Chris Barber lässt in der Laeiszhalle Duke Ellington hochleben

Hamburg. Seine großen Mitstreiter aus der Gründerzeit des britischen Nachkriegsjazz bedeckt alle der Rasen - Humphrey Lyttelton, Lonnie Donegan, Ken Colyer, Monty Sunshine. Von dieser Pioniergeneration, die sich außer mit Swing auch unheilbar mit dem Blues infiziert hatte, ist Chris Barber, 81, der letzte Überlebende. Am Sonnabend ließ der ebenso flüssig wie stellenweise unverständlich auf Deutsch parlierende Bandleader, Posaunist und Bassist bei seinem alljährlichen Auftritt in der Laeiszhalle keinen Zweifel daran, dass er auch weiterhin der Unverwüstliche zu bleiben gedenkt. Der Nachfolgetermin für ihn und seine Big Chris Barber Band im Herbst 2012 sei schon gebucht, teilte er den zahlreichen Anwesenden fröhlich mit. Ehrensache in dieser Stadt, die infolge ihrer Skiffle- und Trad-Jazz-Verrücktheit in den 50er-, 60er-Jahren lange den Namen Freie und Barberstadt Hamburg führte.

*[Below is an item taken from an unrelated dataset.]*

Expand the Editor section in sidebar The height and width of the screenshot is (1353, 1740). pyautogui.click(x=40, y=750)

Mit seinem Tentett, das sich zwischenzeitlich zum Sextett, gar zum Quartett verschlankte, spielte Barber nach wie vor schön lässig einen vielfarbig arrangierten, an Duke Ellington angelehnten Jazz. Zwei Posaunen, zwei Trompeten, dazu drei Saxofonisten, die alle auch Klarinette blasen, dazu eine weitgehend auf Banjo, Bass und Schlagzeug reduzierte Rhythmusgruppe: Da ist alles möglich, vom Beinahe-Bigband-Sound bis zum swingenden Kammerspiel zu zweit. Der Verzicht aufs Klavier lenkte die Aufmerksamkeit noch stärker auf die Bläser, die ihre Sätze sehr homogen spielten und allesamt auch als mal hitzige, mal sensible, immer aber leidenschaftlich swingende Solisten glänzten.

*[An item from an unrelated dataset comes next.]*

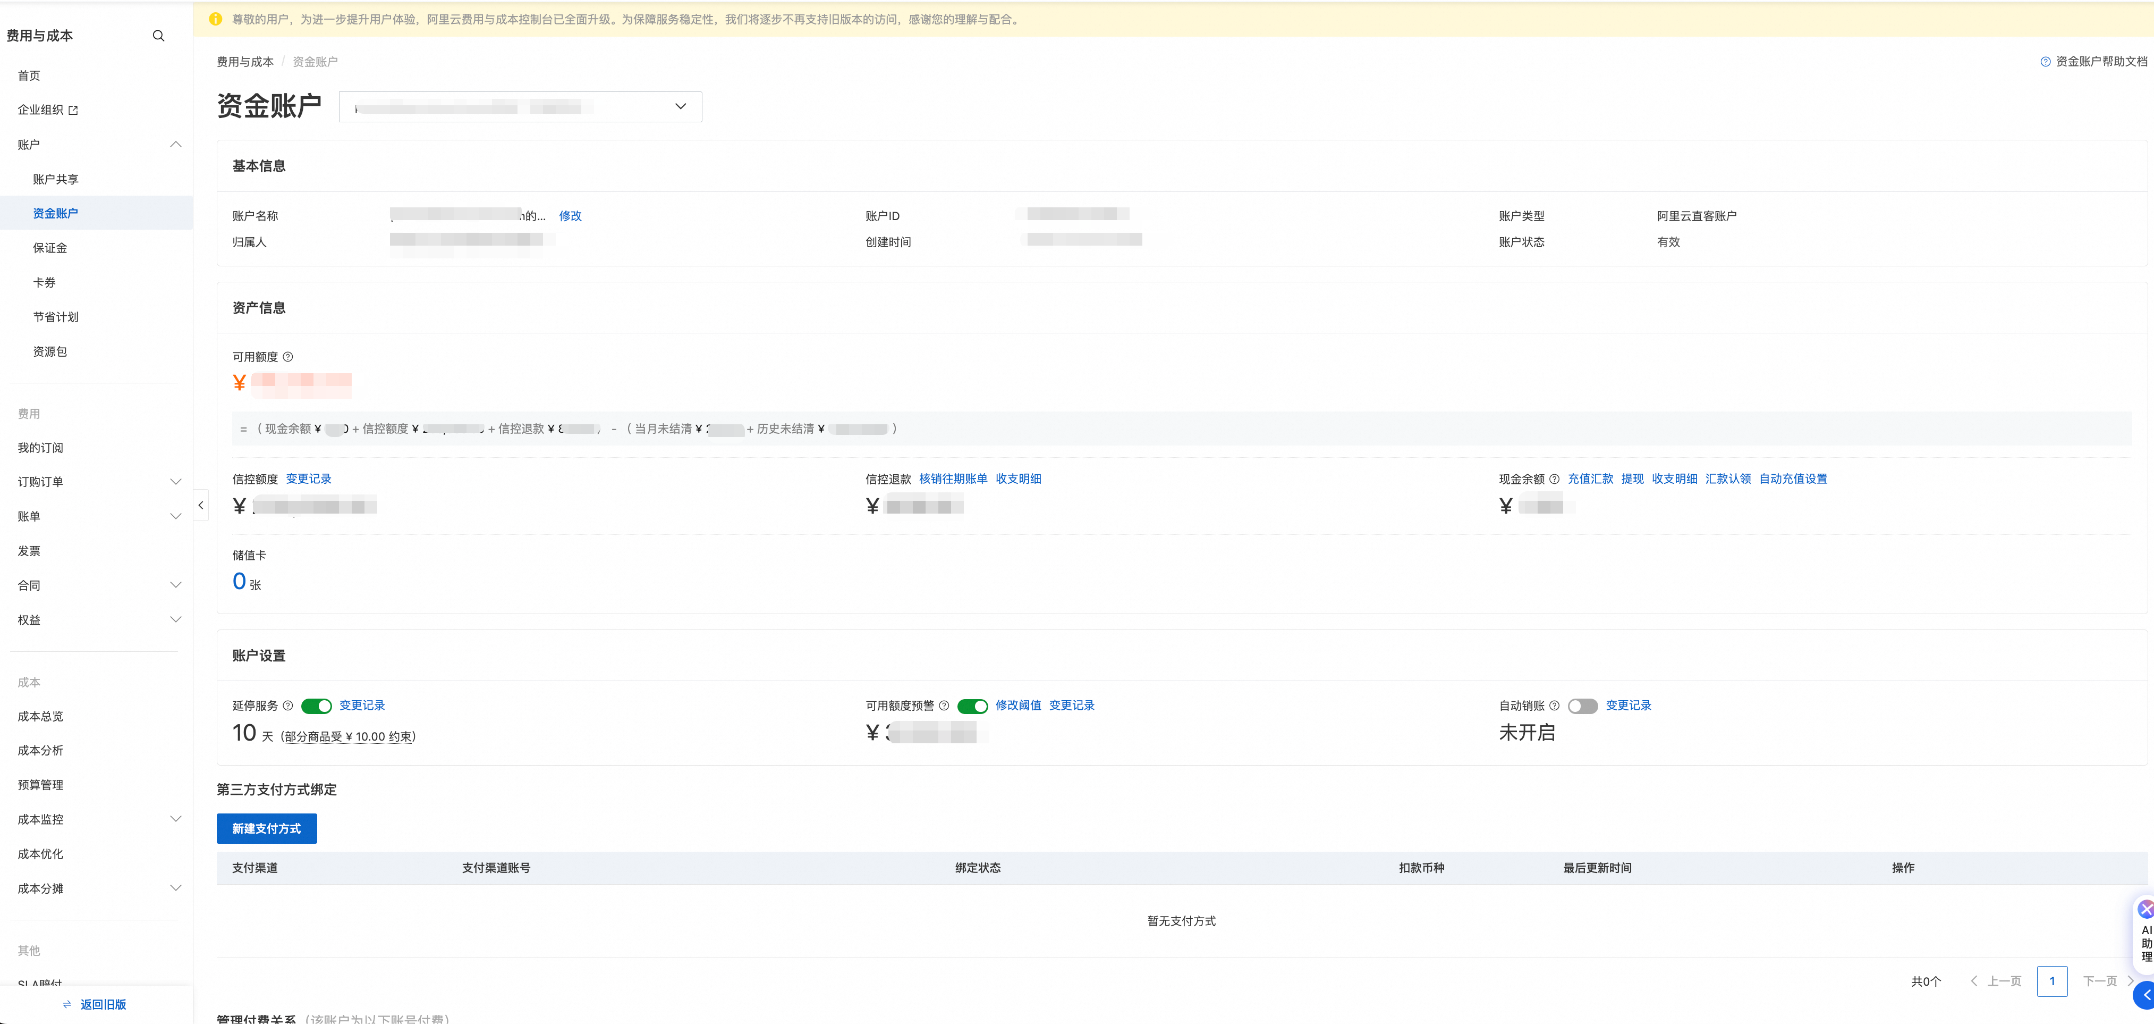Screen dimensions: 2154x1024
Task: Go to 保证金 in the sidebar
Action: tap(50, 248)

Wunderbar karg und nah am Original erklang etwa Ellingtons "Black And Tan Fantasy". Über stoisch durchgehaltene langsame Viertel blies zunächst David Horniblow den Blues auf seiner Klarinette, ehe seine beiden Saxofon-Kollegen ihm auf ihren Klarinetten zu Hilfe kamen. Die Blechbläser erfreuten mit sanft-saftigen Growl-Effekten, zwischendurch zogen sich die beiden nun wieder Saxofon spielenden Klarinettisten in die Kulissen zurück und simulierten Musik wie aus der Ferne. So stilecht dürfte die berühmte, feierlich-fröhliche Begräbnisstimmung à la New Orleans derzeit wohl von keinem anderen Ensemble in Europa zu bekommen sein.

In der sonst so schön an den Musizieridealen von New Orleans bis Swing orientierten Band stellte Miles Davis' "All Blues" nicht nur den Gipfelpunkt der Moderne dar, sondern auch den (einzigen) Tiefpunkt originellen Musizierens. So frisch und selbstbewusst die Band sich auf Oldtime versteht, so statisch, ja altbacken spielte sie das um Jahrzehnte jüngere Stück.